## Goal of the exercise
No line before the one holding "1568x441 pixels. At" is wanted; restate word for word that line and all lines after it to the end of the entries, excluding pictures.

Records from a data source
* * *

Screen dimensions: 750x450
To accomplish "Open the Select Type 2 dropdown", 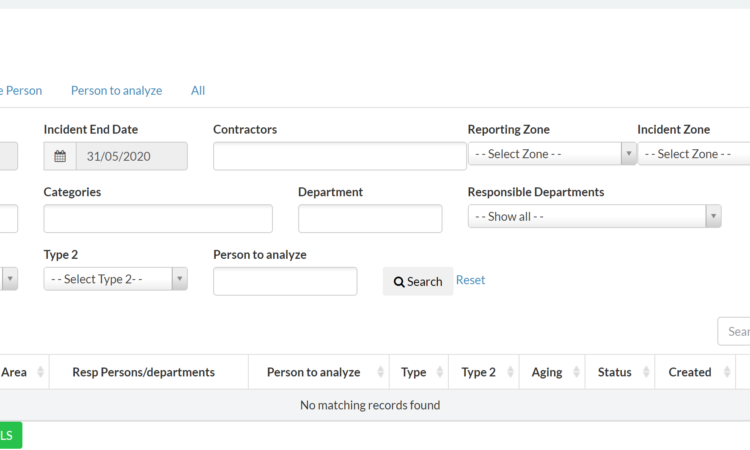I will (115, 279).
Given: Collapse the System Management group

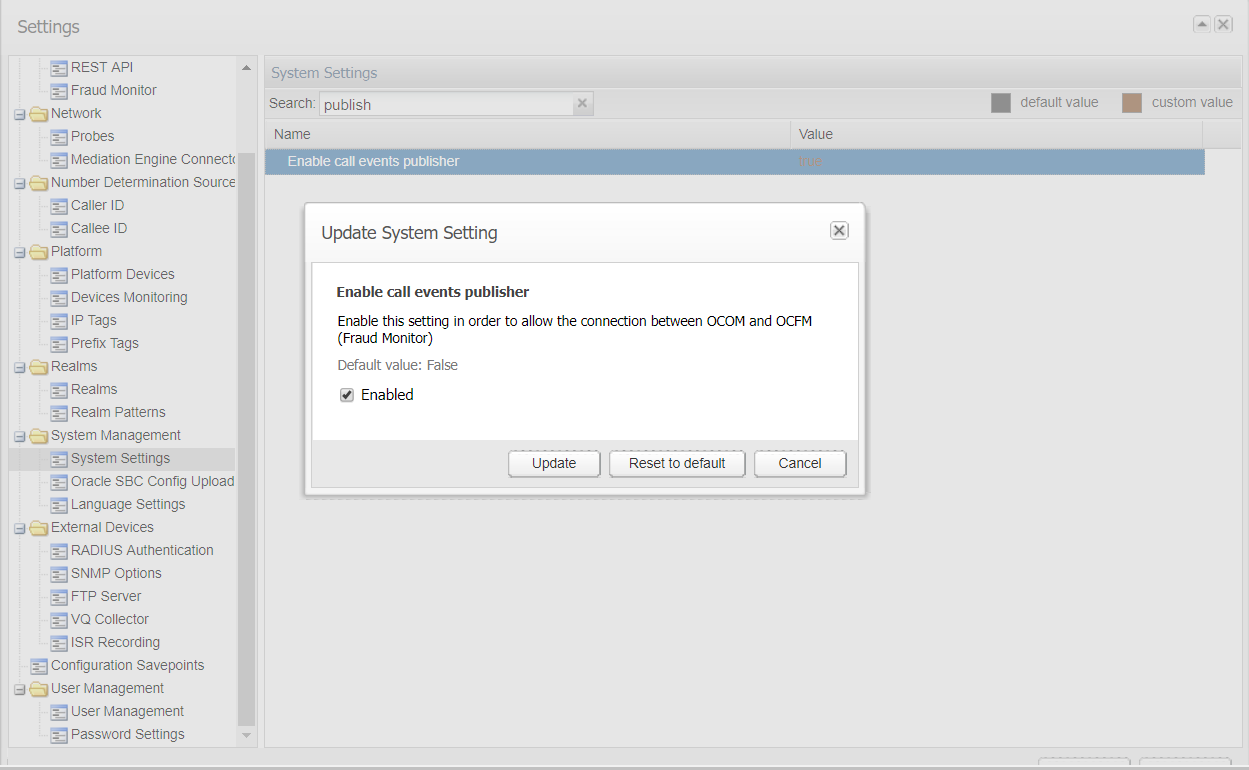Looking at the screenshot, I should coord(19,435).
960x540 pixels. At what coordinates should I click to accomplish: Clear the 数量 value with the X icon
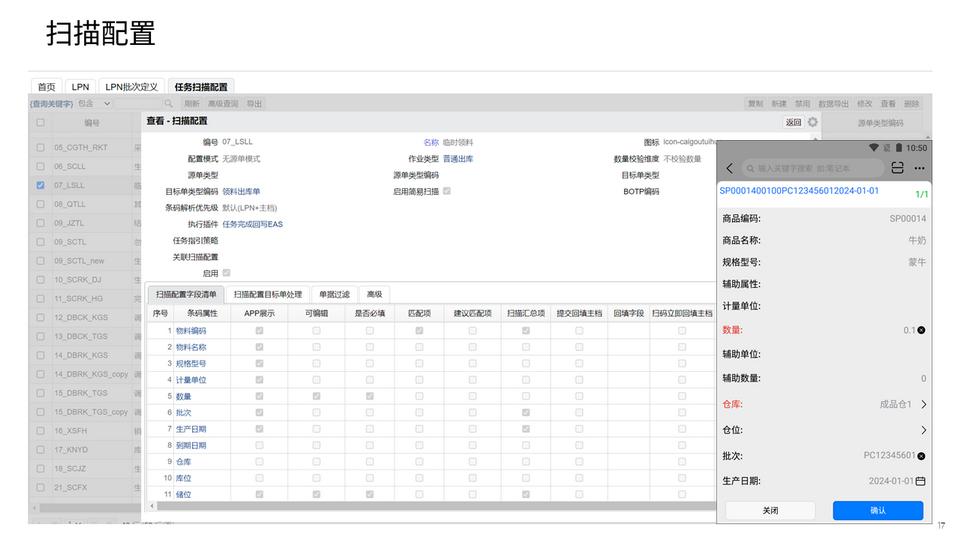(x=921, y=330)
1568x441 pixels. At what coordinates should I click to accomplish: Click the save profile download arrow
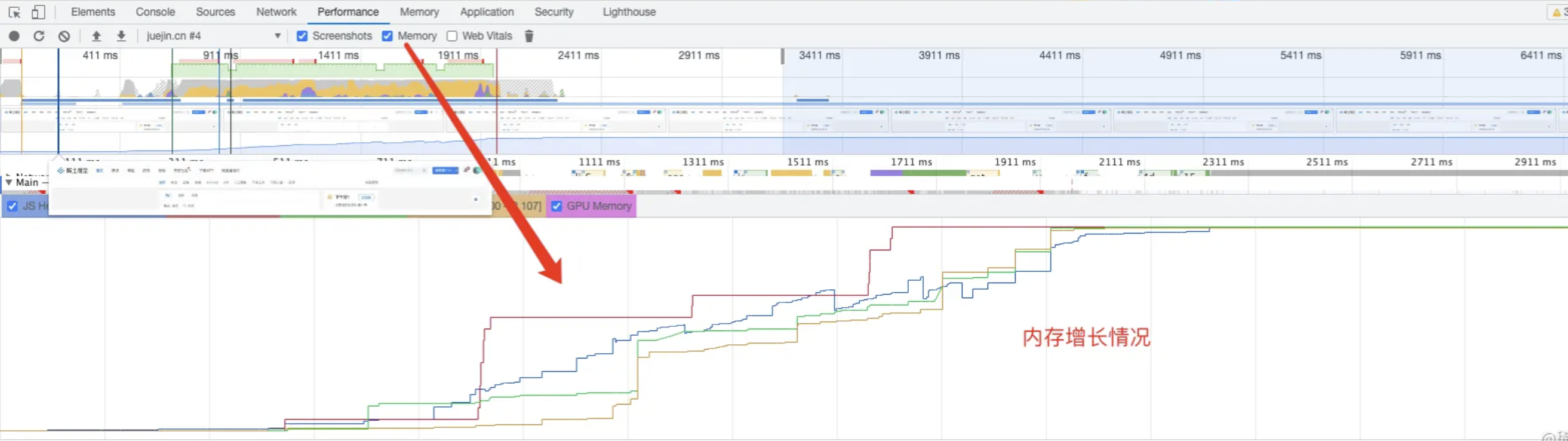pyautogui.click(x=121, y=36)
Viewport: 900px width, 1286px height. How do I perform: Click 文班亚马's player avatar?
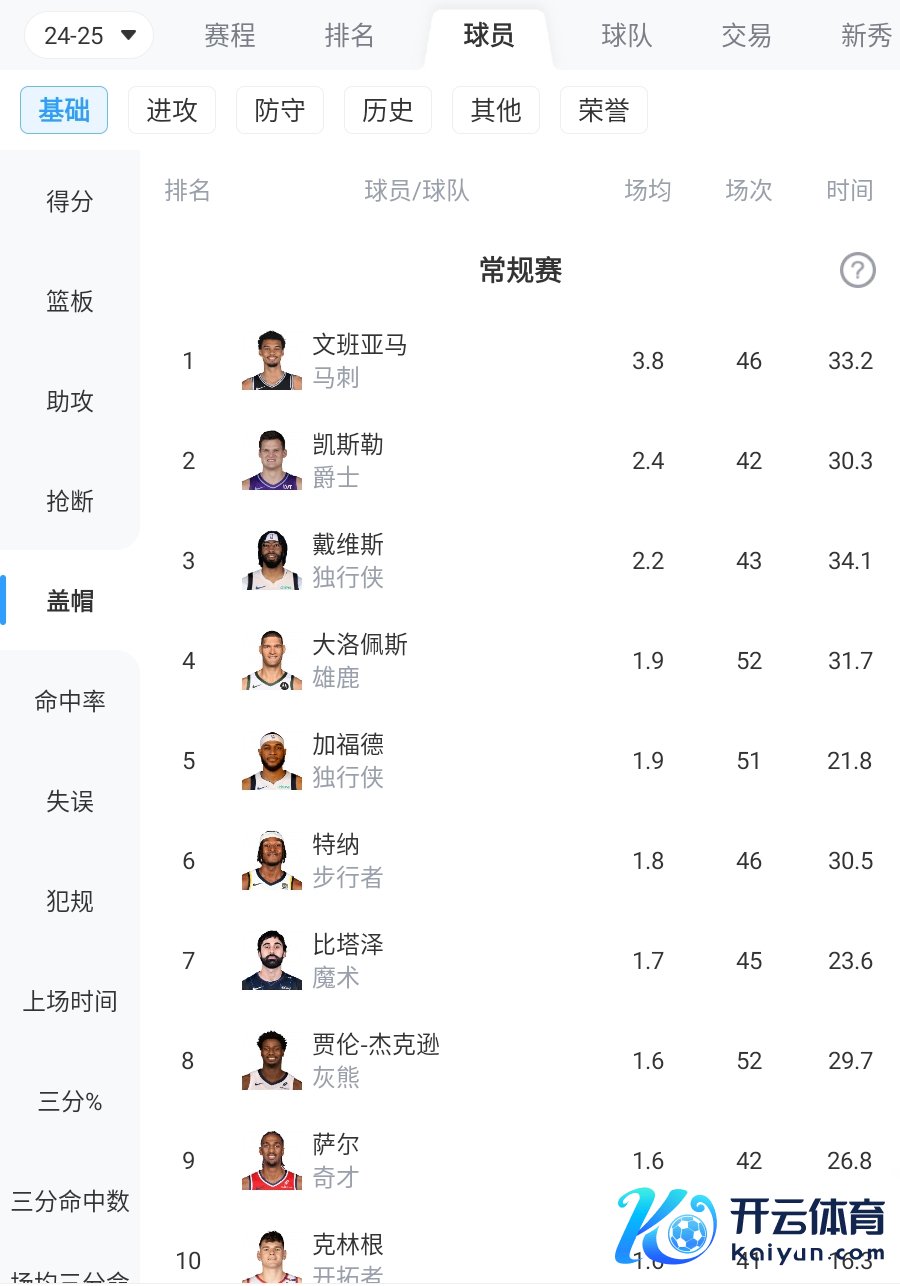point(272,360)
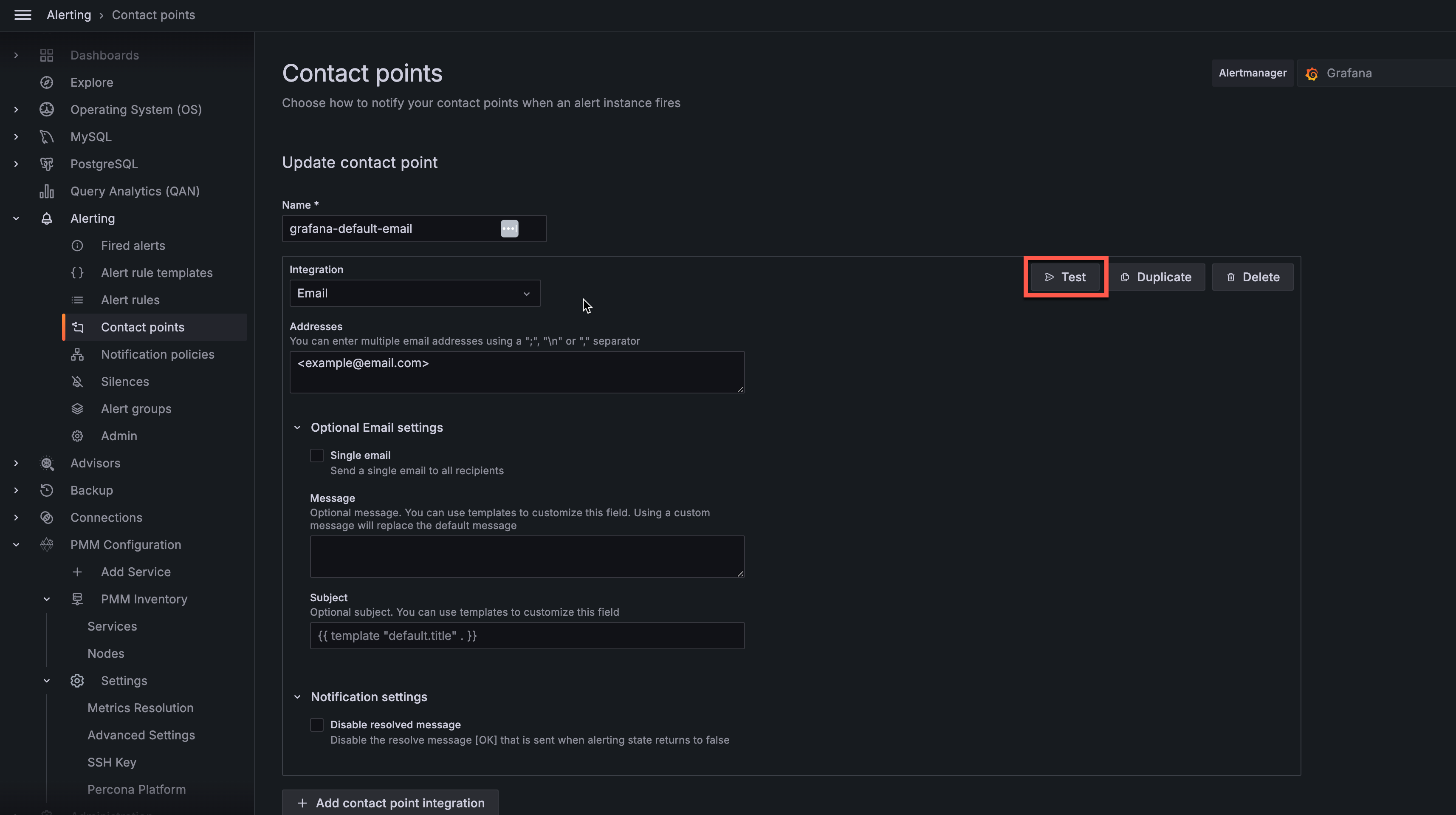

* * *

## Answer section
1568x441 pixels. At what coordinates should I click to accomplish: Click the save profile download arrow
pyautogui.click(x=121, y=36)
Viewport: 900px width, 1286px height. How do I perform: Click 文班亚马's player avatar?
point(272,360)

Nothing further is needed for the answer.